Compound 4 (0.306 g, 1 mmol), 2,5-dimethoxybenzaldehyde (0.414 g, 2.5 mmol), KOH (0.056 g, 1 mmol), and ethanol (10 mL) were placed in a three neck round bottom flask that was equipped with a reflux condenser. The reaction mixture was refluxed at 50 °C for 11 h and then cooled to room temperature. The reaction mixture was poured to ice-water, neutralized with HCl-ethanolic solution, and the precipitate was filtered off.
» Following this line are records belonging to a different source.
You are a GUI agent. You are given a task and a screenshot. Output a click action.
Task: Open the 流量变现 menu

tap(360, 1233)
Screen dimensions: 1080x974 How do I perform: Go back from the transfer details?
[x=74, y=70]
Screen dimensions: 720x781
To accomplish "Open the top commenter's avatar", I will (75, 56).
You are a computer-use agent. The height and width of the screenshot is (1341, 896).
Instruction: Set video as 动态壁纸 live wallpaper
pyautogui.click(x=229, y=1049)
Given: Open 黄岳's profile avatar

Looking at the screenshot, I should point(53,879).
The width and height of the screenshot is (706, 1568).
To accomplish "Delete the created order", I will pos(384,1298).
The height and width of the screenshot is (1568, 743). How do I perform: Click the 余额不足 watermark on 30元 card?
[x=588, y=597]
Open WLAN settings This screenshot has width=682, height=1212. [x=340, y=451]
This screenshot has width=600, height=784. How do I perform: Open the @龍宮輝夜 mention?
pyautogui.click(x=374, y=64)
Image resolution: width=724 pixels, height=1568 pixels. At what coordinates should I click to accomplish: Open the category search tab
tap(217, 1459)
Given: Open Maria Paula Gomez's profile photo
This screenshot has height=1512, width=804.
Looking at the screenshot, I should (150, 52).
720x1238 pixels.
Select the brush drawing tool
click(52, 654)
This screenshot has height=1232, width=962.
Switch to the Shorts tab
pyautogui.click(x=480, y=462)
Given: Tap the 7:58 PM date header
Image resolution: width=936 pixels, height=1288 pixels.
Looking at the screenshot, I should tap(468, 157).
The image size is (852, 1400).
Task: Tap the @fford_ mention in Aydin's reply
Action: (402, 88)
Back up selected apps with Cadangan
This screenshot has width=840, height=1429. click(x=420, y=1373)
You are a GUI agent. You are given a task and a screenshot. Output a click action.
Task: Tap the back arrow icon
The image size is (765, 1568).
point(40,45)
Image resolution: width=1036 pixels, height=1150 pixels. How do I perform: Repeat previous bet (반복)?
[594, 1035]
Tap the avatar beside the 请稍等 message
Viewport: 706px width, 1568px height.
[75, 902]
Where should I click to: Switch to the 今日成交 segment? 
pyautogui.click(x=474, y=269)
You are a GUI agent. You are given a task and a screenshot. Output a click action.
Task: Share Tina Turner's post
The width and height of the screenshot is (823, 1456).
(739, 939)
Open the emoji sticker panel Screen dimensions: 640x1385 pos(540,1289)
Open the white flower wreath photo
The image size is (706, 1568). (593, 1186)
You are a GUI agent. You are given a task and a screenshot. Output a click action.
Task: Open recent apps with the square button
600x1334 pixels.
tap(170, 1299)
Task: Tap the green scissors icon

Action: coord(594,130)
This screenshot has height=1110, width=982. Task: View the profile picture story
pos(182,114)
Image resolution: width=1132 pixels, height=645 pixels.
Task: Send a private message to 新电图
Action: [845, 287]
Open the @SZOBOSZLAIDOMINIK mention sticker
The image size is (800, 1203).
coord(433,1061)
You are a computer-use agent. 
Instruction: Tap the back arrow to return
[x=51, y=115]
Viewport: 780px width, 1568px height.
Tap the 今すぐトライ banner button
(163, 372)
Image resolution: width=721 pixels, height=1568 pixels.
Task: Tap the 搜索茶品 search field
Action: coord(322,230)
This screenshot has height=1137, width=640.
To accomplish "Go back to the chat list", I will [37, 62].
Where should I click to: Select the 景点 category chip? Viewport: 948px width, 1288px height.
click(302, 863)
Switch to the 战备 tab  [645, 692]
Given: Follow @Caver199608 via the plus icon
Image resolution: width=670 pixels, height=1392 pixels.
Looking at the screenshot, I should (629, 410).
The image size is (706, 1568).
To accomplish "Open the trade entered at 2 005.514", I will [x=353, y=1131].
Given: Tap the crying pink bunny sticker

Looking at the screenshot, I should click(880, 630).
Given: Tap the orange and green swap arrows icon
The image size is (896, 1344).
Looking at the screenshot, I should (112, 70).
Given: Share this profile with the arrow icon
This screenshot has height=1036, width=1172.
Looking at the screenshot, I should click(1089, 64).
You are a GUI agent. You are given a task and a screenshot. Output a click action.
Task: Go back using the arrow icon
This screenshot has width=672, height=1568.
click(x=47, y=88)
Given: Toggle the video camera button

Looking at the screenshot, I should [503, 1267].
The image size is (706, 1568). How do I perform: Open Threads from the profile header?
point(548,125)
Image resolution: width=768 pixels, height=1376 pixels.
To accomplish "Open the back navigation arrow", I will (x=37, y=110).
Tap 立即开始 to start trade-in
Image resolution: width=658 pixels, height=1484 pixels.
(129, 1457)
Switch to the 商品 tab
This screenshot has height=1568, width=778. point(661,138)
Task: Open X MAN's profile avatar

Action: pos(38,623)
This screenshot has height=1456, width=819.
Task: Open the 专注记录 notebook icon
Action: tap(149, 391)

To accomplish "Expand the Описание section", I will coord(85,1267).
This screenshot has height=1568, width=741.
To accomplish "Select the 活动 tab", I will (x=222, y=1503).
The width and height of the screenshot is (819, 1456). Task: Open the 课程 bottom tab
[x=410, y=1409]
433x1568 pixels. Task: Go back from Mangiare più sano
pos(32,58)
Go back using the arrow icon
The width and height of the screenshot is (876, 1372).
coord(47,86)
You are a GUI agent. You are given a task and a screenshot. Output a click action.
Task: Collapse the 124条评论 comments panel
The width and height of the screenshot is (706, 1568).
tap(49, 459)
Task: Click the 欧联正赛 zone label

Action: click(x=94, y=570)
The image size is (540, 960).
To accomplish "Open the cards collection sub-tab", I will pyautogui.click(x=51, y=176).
The crude product was then subjected to a silica gel column chromatography while using n-hexane:ethyl acetate (10:1) as eluent to furnish the title compounds (compounds 5 and 6).

4. Conclusions

In conclusion, we have synthesized two new compounds (E)-3-(2,5-Dimethoxyphenyl)-1-{[4-(2,5-dimethoxyphenyl)-6-methyl-2-thioxo-1,2,3,4-tetrahydro-pyrimidin-5-yl]}prop-2-en-1-one (compound 5) and (E)-3-(2,5-Dimethoxyphenyl)-1-{[4-(2,5-dimethoxy-phenyl)-6-((E)-2,5-dimethoxystyryl)-2-thioxo-1,2,3,4-tetrahydropyrimidin-5-yl]}prop-2-en-1-one (compound 6) under aldol condensation condition.